RECORDS FOR THE TASK ▸
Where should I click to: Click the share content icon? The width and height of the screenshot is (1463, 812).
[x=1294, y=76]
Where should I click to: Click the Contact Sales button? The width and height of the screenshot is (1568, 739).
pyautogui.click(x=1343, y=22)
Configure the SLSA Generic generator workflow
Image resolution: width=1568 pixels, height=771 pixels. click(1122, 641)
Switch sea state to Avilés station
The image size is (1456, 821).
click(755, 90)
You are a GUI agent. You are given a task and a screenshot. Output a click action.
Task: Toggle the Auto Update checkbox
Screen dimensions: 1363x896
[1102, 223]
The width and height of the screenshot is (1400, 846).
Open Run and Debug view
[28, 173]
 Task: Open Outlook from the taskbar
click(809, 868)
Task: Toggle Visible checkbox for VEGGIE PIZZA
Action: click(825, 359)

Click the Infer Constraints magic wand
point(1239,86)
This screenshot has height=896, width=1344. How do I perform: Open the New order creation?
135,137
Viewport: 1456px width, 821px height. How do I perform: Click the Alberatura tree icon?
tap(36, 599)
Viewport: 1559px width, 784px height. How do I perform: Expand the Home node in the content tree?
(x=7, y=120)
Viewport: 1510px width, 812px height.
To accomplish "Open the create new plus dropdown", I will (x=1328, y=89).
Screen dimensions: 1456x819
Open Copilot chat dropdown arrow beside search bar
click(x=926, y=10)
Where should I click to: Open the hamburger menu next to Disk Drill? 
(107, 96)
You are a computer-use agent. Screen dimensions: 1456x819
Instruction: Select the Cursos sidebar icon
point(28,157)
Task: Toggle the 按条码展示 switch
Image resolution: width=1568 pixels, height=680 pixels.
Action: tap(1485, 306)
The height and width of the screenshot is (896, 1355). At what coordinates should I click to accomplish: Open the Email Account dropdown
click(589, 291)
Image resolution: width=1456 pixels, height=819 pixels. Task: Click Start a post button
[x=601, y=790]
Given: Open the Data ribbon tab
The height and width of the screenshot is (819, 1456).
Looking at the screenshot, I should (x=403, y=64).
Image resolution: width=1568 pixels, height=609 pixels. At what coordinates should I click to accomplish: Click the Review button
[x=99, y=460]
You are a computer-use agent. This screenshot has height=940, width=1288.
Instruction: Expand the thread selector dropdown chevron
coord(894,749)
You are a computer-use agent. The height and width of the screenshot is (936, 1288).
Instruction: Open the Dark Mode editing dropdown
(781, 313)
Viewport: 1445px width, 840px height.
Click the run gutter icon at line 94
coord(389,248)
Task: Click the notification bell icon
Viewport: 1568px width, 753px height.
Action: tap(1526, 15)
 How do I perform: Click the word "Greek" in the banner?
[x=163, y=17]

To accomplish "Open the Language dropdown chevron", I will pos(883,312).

EXERCISE OBJECTIVE ▸ Within the listing above, filter for lines holding the string "computer" and copy each one.

PROBLEM SOLUTION ▸
You are a computer-use agent. Screen dimensions: 1456x819
You are a computer-use agent. This screenshot has height=940, width=1288.
You are a computer-use agent. The height and width of the screenshot is (936, 1288).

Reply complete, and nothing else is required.